I was lucky enough to be invited to present a keynote paper at the European Music Therapy Congress in Oslo this year.  It was a huge honour and I took the opportunity to think very carefully about what I have learned about music therapy as a result of the various research projects I have read and conducted, as well as my experiences in working as a music therapist, and the theoretical frameworks that have influenced the ways I understand these things.  I wasn’t sure if I would be able to condense my thinking into a one-hour presentation, but luckily, a few hours on the slopes of the beautiful Mt Hutt in the South Island of New Zealand helped me to align with my intentions and a structure emerged that allowed my story to unfold in a short time.

The key message I tried to impart was that music therapists create ‘mutually empowering conditions’ when they engage participants from a person-centered (Rogerian Humanistic) orientation.  More than building positive relationships with people, music therapists have the possibility to impact the environment around players by changing the ways that they are seen and understood in that context.  Whereas traditional music therapy practice emphasized the ‘sacred space’ around the therapeutic encounter and sought private and confidential experiences (in line with psychodynamic thinking), contemporary practice actively seeks engagement with the people and systems that surround individuals.  This might begin with private ‘musicking’ experiences, but can often grow beyond the walls of the therapy room for broader impact, as community music therapy theorists such as Brynjulf Stige, Gary Ansdell and Mercedes Pavlicevic have advocated.

The idea of mutuality has also become increasingly important to me under the influence of Randi Rolvsjord’s writings about resource oriented music therapy as well as the learnings from the Common Factors meta-analyses in psychotherapy (particularly Scott Miller who presented a fascinating workshop in Melbourne some years ago).  I think Randi has been able to name a particular quality that I always admire when I read about the work of therapists who move me – Irvin Yalom for example, or Andy Malekoff, or Reed Larson.  It goes further than having unconditional positive regard for the people we work with and allows space for the contribution that we make as therapists. I think that therapy is a mutual process that requires everyone to engage and commit, or it just doesn’t help that much.  For me, it’s the opposite of the teachings from Neurologic Music Therapy school, where the emphasis is on what the music therapist does to help, rather than the people themselves being the ones who work hard to achieve that change.  That said, I do think the notion of ‘empowering conditions’ can still encompass NMT, just not so much emphasis on the mutual.

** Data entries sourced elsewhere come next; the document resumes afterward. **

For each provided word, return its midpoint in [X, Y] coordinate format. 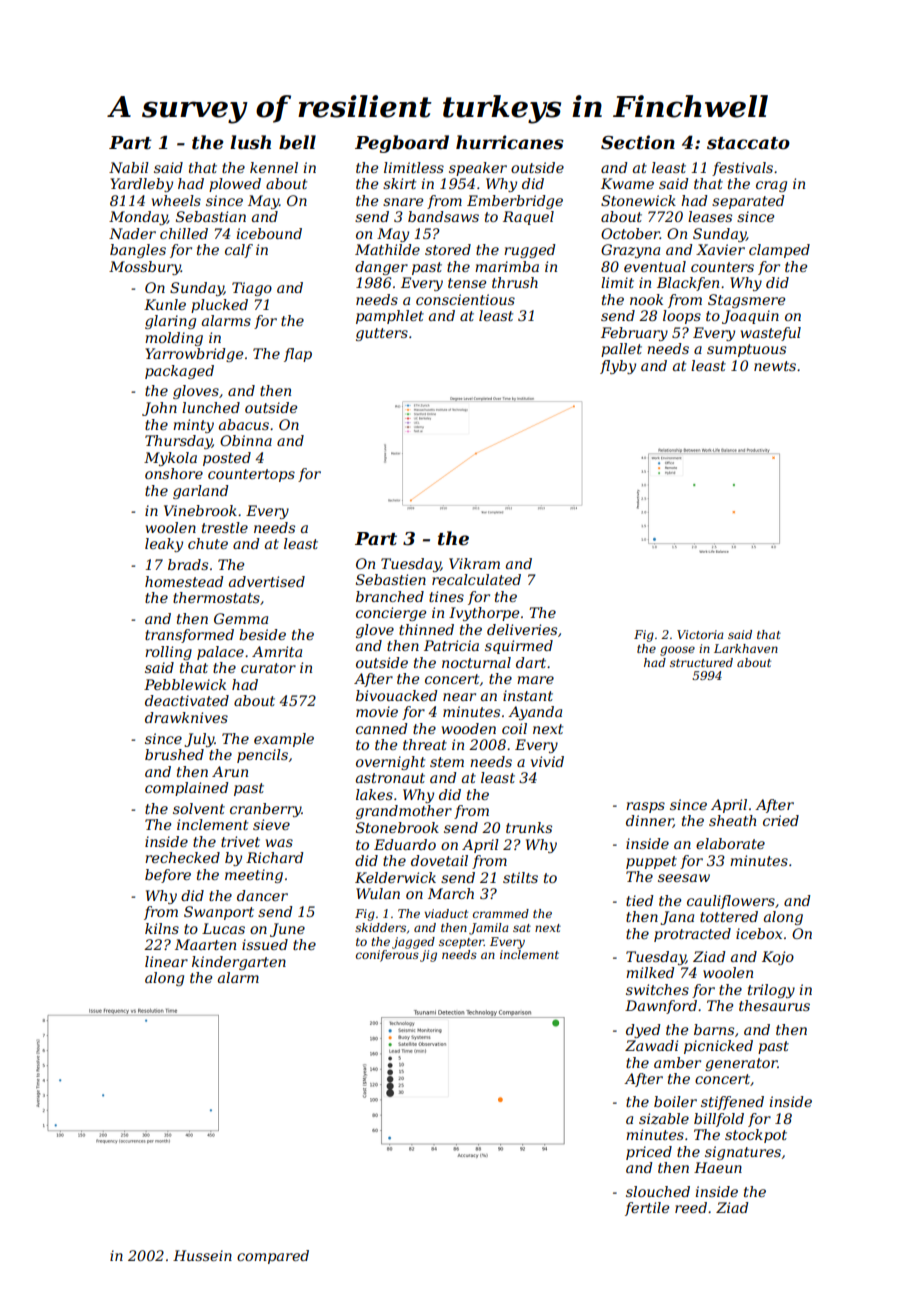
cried [781, 820]
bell [297, 142]
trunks [529, 827]
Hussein [202, 1255]
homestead [184, 581]
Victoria [700, 634]
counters [722, 267]
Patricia [451, 645]
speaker [478, 169]
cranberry [266, 810]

I’ve also been thinking a lot about what empowerment is, and have come to a personal conclusion that being empowered means making good choices.  We often talk about offering opportunities for choice and control in music therapy, and I think that what we are referring to here is a part of creating mutually empowering conditions.  One of the stimulating PhD scholars in our group, Lucy Bolger, has been stretching herself to try and work out what we mean when we invoke a concept like empowerment.  As a result, her descriptions of collaborative processes truly capture the ways that music therapists who listen carefully to what players want can create conditions that people choose to ‘buy in’ to and therefore make an active contribution towards their own positive growth.  An important part of this is not taking all the responsibility for making things ‘sound’ or look good and successful.  A wonderful woman called Paula D’Arcy also captures this in a lecture with Richard Rohr that speaks to empowerment – she describes how we cannot and should not ‘save’ people, but should instead have faith that our destinies are mutually dependent and that opportunities to realize what we all need will arise.  To take that spiritual learning into a therapeutic context means that we cannot and should not ‘help’ people, but rather we should create conditions that encourage people to reach towards what they need.  This is similar to the ecologically informed definition of resilience that Michael Ungar and Bruce Perry offer, where it is partially the individual’s willingness to take steps towards coping, but also the availability of a context that supports those steps and provides something to step towards.

Anyway, the keynote went for an hour, and obviously there is decades of thinking behind it, but I did want to share some of the ideas with you all.  What do you think?  Mutually empowering conditions.  It’s an interesting idea, right?